- _Problem details_
A word-for-word copy of the entries is needed, and it should contain no images.

- _Extracted entries_
>>
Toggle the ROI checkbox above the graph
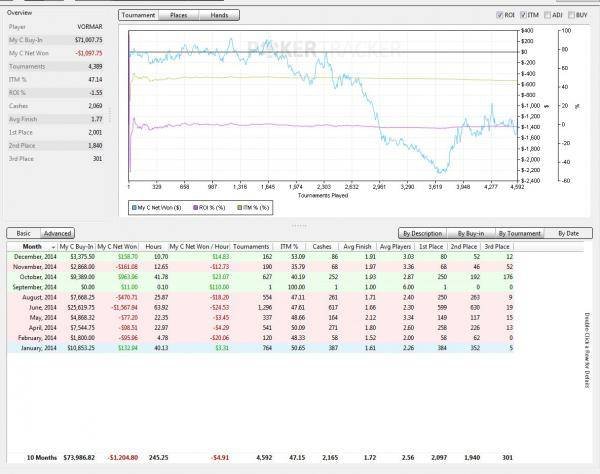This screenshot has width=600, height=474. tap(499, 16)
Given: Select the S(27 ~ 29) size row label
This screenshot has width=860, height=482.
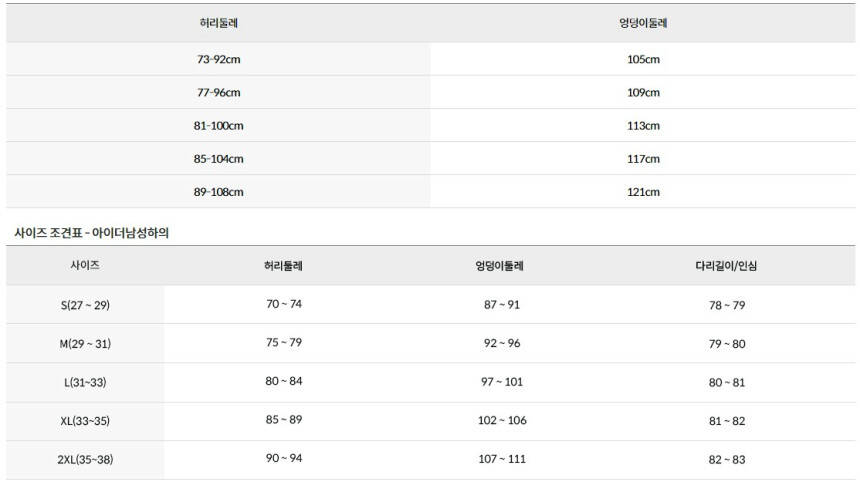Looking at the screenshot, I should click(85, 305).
<<
- _Response to this task_
Toggle the ROI checkbox above the graph
This screenshot has width=600, height=474. tap(499, 16)
Given: Select the S(27 ~ 29) size row label
This screenshot has width=860, height=482.
Looking at the screenshot, I should click(85, 305).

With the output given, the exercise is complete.